Stored items:
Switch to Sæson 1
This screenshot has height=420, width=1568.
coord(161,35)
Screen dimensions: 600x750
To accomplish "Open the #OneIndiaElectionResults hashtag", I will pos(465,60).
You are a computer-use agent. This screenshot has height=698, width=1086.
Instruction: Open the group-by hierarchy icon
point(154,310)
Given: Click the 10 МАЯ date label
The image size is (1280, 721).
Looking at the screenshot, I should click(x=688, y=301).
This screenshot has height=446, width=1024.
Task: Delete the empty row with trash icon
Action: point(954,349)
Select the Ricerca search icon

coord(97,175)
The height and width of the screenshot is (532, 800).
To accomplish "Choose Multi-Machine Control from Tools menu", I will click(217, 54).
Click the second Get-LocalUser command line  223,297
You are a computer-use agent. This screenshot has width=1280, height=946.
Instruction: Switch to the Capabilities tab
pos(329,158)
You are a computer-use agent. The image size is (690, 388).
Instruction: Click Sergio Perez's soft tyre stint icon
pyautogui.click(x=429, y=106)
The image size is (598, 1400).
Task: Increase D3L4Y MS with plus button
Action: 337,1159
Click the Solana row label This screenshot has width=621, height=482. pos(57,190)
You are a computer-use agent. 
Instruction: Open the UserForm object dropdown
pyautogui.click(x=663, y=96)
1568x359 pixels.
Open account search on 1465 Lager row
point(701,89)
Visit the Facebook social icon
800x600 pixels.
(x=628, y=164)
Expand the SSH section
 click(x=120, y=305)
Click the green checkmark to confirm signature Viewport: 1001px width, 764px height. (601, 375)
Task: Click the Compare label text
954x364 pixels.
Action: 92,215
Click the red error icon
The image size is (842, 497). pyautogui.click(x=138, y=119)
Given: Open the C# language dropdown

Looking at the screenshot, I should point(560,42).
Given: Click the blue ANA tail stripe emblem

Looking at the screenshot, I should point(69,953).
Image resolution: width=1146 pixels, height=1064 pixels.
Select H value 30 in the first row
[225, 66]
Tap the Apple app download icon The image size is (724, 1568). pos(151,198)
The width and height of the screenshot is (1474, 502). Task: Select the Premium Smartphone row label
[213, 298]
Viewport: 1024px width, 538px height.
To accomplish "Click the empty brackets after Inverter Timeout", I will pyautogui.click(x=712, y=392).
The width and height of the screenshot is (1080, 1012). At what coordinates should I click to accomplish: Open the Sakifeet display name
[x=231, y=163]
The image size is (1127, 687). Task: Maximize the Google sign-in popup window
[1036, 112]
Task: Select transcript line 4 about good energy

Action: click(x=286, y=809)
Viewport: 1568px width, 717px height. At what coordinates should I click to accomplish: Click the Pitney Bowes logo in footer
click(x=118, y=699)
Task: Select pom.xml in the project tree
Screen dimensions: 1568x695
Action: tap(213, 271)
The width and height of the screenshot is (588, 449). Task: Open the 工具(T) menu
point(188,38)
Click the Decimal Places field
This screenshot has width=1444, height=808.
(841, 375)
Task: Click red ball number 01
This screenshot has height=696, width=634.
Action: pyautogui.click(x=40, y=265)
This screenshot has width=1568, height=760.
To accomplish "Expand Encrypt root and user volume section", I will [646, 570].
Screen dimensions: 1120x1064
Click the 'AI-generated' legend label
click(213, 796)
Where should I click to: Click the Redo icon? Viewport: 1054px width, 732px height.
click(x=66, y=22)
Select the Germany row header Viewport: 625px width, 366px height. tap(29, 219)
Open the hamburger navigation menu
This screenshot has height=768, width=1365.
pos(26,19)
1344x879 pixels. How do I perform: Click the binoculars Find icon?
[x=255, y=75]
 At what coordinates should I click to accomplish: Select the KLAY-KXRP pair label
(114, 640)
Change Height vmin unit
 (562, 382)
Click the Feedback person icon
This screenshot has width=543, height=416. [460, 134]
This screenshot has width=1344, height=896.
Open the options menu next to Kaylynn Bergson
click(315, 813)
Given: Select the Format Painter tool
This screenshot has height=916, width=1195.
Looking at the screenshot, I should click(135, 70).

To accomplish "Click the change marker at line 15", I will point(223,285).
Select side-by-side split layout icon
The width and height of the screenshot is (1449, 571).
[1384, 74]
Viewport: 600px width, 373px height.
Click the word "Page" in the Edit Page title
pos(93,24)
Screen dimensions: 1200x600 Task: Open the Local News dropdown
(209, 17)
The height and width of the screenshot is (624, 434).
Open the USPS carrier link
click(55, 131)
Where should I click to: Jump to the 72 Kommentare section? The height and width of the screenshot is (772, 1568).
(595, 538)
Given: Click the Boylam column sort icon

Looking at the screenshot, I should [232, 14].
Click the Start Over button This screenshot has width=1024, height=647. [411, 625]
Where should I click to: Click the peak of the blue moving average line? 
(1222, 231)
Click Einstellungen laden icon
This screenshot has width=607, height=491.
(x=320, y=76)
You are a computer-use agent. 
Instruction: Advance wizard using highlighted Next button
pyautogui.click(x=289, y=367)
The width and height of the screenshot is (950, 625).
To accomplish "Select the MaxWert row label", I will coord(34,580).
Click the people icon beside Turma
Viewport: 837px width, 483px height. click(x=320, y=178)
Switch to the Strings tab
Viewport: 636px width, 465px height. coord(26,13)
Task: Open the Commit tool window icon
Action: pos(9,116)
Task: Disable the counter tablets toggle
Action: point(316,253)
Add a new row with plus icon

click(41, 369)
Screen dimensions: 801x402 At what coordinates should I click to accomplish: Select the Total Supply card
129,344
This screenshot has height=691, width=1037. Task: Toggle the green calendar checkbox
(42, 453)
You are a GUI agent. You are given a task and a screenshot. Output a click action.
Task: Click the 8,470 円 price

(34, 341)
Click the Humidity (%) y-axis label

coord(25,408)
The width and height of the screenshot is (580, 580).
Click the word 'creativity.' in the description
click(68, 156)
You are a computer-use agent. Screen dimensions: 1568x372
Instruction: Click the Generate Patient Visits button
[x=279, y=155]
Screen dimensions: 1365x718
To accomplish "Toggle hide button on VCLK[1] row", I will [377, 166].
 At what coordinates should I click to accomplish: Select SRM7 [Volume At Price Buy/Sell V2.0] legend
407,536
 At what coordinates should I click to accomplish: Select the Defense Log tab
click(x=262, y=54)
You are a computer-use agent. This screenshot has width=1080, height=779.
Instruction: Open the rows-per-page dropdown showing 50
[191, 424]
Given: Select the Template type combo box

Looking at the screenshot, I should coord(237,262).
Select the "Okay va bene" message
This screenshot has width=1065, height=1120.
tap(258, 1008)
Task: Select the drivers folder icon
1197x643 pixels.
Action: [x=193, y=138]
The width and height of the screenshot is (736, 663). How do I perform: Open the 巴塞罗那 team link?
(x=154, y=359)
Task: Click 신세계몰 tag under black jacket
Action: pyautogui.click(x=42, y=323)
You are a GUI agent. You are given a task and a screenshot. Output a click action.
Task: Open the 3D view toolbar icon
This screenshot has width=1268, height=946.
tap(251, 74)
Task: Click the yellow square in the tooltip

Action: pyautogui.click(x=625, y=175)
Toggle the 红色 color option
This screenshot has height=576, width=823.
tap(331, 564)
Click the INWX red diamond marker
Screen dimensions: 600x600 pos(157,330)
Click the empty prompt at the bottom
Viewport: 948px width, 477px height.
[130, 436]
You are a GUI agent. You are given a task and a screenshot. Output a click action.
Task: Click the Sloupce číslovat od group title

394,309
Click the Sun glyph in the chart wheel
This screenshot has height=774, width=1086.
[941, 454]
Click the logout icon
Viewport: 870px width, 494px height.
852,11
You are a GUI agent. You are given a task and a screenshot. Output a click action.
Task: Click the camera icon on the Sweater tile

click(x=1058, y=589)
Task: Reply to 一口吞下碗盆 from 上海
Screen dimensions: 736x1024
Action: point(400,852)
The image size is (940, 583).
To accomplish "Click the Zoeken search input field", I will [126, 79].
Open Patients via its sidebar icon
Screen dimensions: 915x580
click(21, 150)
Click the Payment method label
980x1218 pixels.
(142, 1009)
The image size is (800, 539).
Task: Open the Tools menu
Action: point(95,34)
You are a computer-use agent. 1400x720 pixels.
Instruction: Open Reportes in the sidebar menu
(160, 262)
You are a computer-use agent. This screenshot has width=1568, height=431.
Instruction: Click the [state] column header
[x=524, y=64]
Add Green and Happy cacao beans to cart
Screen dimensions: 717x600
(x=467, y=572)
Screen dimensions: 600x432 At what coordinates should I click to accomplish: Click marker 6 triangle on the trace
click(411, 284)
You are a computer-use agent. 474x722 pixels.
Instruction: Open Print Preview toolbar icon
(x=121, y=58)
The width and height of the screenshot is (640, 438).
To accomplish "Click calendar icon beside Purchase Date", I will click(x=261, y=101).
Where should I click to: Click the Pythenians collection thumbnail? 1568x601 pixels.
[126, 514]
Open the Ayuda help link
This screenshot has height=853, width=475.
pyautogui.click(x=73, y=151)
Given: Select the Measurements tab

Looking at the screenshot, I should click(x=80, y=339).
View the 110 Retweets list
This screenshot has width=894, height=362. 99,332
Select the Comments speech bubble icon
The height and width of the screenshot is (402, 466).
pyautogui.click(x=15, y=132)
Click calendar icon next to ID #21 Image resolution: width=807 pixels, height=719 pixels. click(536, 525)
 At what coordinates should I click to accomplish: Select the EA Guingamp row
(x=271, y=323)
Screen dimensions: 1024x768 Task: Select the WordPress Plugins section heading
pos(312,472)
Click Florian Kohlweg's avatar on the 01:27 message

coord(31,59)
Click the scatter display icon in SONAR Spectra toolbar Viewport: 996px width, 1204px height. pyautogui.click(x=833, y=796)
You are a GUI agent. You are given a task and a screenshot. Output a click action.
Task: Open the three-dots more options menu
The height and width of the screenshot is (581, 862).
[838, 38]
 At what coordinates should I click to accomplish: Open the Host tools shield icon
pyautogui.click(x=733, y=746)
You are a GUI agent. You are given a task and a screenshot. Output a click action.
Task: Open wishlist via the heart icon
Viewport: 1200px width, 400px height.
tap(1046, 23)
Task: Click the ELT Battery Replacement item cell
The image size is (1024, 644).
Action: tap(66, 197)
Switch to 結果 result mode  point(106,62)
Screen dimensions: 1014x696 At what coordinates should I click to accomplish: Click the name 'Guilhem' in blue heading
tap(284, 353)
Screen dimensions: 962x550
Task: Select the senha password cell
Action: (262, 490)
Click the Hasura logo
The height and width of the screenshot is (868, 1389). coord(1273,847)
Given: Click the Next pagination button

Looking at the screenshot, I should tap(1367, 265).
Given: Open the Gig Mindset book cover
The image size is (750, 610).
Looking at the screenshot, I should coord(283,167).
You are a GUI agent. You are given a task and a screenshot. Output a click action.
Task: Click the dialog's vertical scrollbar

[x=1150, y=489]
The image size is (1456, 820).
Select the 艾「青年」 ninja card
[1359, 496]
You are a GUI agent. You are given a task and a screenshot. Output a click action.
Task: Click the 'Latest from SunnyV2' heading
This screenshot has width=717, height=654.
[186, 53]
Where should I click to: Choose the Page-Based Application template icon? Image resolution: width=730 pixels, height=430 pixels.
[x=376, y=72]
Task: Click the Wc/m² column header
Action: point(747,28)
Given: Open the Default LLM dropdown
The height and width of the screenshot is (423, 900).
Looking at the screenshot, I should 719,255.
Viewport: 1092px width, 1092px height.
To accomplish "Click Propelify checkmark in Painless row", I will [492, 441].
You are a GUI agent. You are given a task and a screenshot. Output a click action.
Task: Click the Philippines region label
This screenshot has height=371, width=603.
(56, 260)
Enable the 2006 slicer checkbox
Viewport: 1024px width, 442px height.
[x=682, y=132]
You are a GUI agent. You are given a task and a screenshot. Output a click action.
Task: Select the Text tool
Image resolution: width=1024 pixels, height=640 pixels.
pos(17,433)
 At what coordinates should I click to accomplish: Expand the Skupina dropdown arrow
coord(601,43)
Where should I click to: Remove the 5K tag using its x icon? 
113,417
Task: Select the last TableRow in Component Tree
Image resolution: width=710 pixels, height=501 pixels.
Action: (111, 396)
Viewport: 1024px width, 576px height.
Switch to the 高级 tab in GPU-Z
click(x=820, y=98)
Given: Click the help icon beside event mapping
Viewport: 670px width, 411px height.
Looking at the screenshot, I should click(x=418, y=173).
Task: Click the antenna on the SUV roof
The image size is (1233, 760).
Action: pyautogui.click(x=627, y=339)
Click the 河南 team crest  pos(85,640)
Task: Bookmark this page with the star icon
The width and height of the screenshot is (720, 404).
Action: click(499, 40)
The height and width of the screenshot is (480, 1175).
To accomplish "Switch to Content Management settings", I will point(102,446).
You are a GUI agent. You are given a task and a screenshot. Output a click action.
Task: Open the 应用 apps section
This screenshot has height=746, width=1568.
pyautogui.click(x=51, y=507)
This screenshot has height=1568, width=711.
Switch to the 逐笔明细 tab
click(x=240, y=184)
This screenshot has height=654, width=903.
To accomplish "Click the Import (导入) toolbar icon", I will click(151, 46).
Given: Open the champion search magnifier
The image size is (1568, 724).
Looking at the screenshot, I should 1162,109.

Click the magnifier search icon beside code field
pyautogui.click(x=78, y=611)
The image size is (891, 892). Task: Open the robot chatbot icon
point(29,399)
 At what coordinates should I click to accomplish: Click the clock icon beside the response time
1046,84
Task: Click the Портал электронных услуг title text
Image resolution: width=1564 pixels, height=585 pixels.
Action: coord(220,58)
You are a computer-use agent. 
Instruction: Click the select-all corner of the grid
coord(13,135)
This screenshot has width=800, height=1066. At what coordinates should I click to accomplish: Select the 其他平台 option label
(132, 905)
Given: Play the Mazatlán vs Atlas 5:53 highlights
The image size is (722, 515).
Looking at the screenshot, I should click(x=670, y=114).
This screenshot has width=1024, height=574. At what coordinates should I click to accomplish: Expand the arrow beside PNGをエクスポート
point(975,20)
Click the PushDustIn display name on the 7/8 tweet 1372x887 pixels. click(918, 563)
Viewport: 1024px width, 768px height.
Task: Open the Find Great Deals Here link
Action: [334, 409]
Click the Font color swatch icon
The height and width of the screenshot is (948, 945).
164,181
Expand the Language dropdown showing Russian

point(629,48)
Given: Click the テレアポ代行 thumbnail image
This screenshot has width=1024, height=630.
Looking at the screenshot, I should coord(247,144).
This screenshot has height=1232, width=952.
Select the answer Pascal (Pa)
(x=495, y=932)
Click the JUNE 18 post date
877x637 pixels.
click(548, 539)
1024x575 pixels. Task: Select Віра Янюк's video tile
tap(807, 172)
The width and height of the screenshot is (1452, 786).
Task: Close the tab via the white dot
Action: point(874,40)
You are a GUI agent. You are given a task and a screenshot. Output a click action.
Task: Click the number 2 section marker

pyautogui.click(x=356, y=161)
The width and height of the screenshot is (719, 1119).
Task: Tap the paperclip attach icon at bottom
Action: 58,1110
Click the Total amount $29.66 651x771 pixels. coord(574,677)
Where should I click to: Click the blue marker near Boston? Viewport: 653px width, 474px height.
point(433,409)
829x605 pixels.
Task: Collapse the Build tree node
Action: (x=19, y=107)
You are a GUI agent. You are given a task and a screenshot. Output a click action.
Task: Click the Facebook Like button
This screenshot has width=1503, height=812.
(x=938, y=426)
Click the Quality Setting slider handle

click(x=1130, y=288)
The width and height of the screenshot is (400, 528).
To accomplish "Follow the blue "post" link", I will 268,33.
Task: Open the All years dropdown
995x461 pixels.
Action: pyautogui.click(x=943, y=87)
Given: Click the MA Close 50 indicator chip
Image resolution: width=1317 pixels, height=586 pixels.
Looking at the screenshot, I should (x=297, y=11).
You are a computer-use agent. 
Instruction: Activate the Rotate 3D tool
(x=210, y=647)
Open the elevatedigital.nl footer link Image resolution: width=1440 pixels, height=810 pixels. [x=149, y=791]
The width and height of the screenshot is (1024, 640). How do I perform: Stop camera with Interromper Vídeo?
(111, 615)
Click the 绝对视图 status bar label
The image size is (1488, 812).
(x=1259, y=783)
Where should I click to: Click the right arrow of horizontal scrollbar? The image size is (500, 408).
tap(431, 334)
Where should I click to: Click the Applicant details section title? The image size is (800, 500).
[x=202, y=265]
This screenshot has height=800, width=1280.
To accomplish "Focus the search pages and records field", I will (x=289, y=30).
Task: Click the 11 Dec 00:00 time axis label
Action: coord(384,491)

**ACTIVITY**.
Collect each line above holding the string "from".

**SOLUTION TO THE PROBLEM**.
To accomplish "Choose Multi-Machine Control from Tools menu", I will click(217, 54).
Task: Reply to 一口吞下碗盆 from 上海
Task: Click the 'Latest from SunnyV2' heading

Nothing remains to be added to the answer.